Comment Re:And so the FUD begins (Score 1) 172

I've been saying something very similar for a few weeks.

Governments have a habit of disliking things that involve vast amounts of money flowing around that they can neither control nor tax. Yet Bitcoin is the perfect currency for allowing uncontrolled, untaxed transactions worth billions. The instability might be a bit of a problem, but if I'm going to top up a Bitcoin wallet now and use it to pay for goods within the hour, I don't really care what it's doing a week next Tuesday.

How it'll ultimately play out I don't know - I can see pressure being put on the likes of Paypal, Visa, Mastercard, SWIFT et al to block any transactions to Bitcoin processors, ultimately making it very difficult to get money out of Bitcoin - which wouldn't do the value any favours at all.

Comment Re:I Used a Popular Online Tax Service... (Score 1) 237

Both you and the poster you're replying to have a point.

Certainly in the UK (and I wouldn't be surprised to find it in the US, for similar reasons), the accountancy industry is in bit of a panic. Software that does 90% of what they do has finally become cheap and accessible enough for pretty much anyone.

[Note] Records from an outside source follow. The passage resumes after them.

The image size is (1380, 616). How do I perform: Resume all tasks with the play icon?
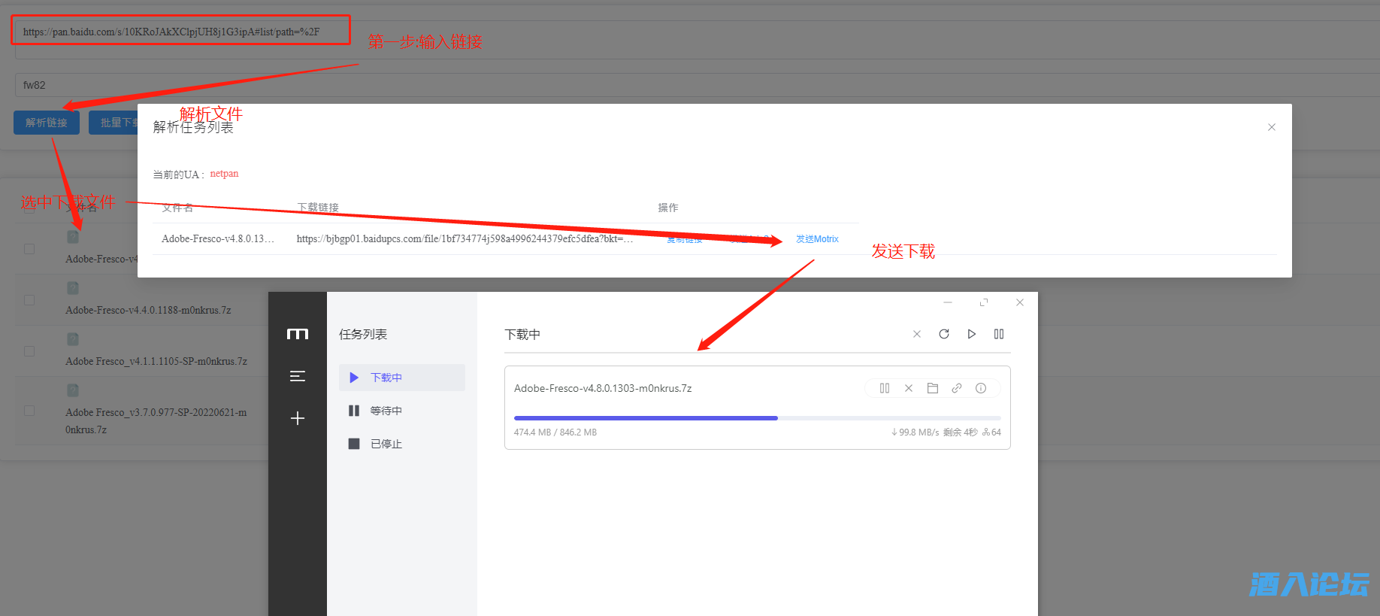[972, 334]
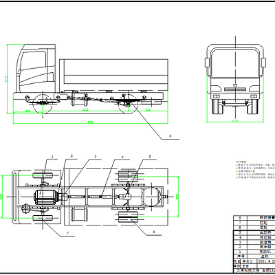Select the vehicle height dimension beside the cab
Screen dimensions: 275x275
[7, 79]

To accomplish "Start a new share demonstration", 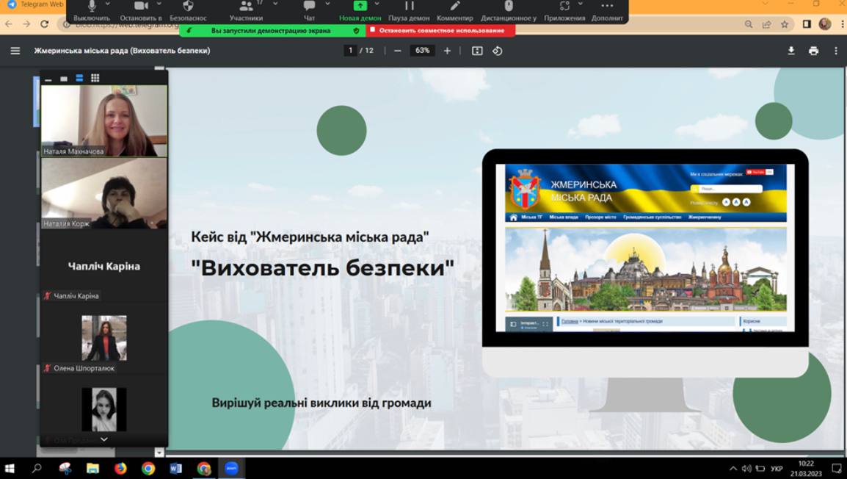I will (x=360, y=7).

All of a sudden, Dave down the street starts offering accountancy services at a 40% discount (which he makes possible by having the cheapest kid fresh out of school punch numbers into a computer - or even outsource punching numbers into a computer to someone in a much cheaper country). Your accountant is stuck with a problem: How does he persuade his clients that it's worth using him rather than going to Dave down the street? As far as his clients are concerned, both people are doing the exact same job, it's just that one is much cheaper.

Copying Dave and cutting prices is only going to go one way - all other things being equal, clients will choose one or other of them more-or-less at random and they'll be sharing a much smaller pie. Which is only going to get smaller as the software becomes more sophisticated and the clients think "Why do I need an accountant at all? I can sign up to use the software and do it myself". But accountants are subject to the same foibles as anyone else, so there's no shortage of them doing exactly this.

Some accountants aren't doing this. They're looking at providing business advice and using ever more inventive ways of twisting tax law to save their clients money. They're not cutting their fees at all - instead, they're looking to do more things that justify their fees and even jacking them up. It's dead easy to charge a client £4,000 if you've just saved them £10,000.

People like your good self clearly see the value in this. Lots of people don't see this value - either because they have simpler lives and hence the value doesn't exist or because they're quite short-sighted.

Comment Re:Magical thinking, (Score 1) 332

Precisely my thinking.

There's two possible scenarios if you set up such a canary, these are:

  1. You wind up in front of a judge. The judge shrugs his shoulders, says "He's got a point. Nothing in the law that says he's obliged to continue updating that "canary", as he calls it, and nothing in your letter that explicitly demanded he do that either". You walk free.
  2. The judge says "Whoah. Hang on a minute. The whole point of this law is to ensure that these letters are kept secret. I can see what he's doing - he's trying to come up with a clever way of following the letter of the law while totally ignoring the spirit. Well, that doesn't wash with me. Give me a couple of weeks - I need to read through the sentencing options to see what I'm gonna do with this guy. What should you do with your man? Oh, throw him in a cell, he'll be okay there. I'll call you back next month".

Think it won't happen? The judge's job is to interpret the law and apply it as best he can. Sometimes there will be scenarios which the law as written doesn't entirely cater for - which is where the idea of the spirit of the law comes in. It can happen, and even with a clever lawyer fighting your corner, there's every possibility it will happen. If you're taking ideas from sites like this and plan on using them to keep you out of prison - well, sooner you than me.